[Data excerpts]
■ ■ ■ ■ ■ ■ ■
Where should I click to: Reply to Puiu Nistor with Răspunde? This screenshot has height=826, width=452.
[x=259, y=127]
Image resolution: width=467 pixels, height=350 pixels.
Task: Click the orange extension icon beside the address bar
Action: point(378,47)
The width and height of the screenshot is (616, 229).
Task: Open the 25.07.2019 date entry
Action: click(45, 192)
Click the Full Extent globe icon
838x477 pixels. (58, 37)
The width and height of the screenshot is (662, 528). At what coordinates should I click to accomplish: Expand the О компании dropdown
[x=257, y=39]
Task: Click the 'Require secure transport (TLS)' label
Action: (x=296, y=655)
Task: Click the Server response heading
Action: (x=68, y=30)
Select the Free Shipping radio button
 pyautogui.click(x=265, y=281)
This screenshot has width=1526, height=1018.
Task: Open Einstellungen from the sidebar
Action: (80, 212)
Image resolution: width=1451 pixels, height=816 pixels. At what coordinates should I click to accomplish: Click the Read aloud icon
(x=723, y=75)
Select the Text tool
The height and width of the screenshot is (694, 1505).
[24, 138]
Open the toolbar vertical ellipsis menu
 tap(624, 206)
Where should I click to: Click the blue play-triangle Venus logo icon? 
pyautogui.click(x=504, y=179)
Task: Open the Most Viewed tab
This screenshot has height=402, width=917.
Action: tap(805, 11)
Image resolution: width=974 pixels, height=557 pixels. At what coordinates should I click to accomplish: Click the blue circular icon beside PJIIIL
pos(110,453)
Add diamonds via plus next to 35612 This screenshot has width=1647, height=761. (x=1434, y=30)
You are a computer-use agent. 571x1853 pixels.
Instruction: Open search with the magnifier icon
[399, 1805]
■ ■ ■ ■ ■ ■ ■
Each record above is to be reproduced exactly, in full.

Where should I click to: Reply to Puiu Nistor with Răspunde? This screenshot has height=826, width=452.
[x=259, y=127]
Image resolution: width=467 pixels, height=350 pixels.
Task: Click the orange extension icon beside the address bar
Action: point(378,47)
The width and height of the screenshot is (616, 229).
Task: Open the 25.07.2019 date entry
Action: click(45, 192)
Click the Full Extent globe icon
838x477 pixels. (58, 37)
The width and height of the screenshot is (662, 528). At what coordinates should I click to accomplish: Expand the О компании dropdown
[x=257, y=39]
Task: Click the 'Require secure transport (TLS)' label
Action: (x=296, y=655)
Task: Click the Server response heading
Action: (x=68, y=30)
Select the Free Shipping radio button
 pyautogui.click(x=265, y=281)
This screenshot has width=1526, height=1018.
Task: Open Einstellungen from the sidebar
Action: (80, 212)
Image resolution: width=1451 pixels, height=816 pixels. At what coordinates should I click to accomplish: Click the Read aloud icon
(x=723, y=75)
Select the Text tool
The height and width of the screenshot is (694, 1505).
[24, 138]
Open the toolbar vertical ellipsis menu
 tap(624, 206)
Where should I click to: Click the blue play-triangle Venus logo icon? 
pyautogui.click(x=504, y=179)
Task: Open the Most Viewed tab
This screenshot has height=402, width=917.
Action: tap(805, 11)
Image resolution: width=974 pixels, height=557 pixels. At what coordinates should I click to accomplish: Click the blue circular icon beside PJIIIL
pos(110,453)
Add diamonds via plus next to 35612 This screenshot has width=1647, height=761. (x=1434, y=30)
You are a computer-use agent. 571x1853 pixels.
Instruction: Open search with the magnifier icon
[399, 1805]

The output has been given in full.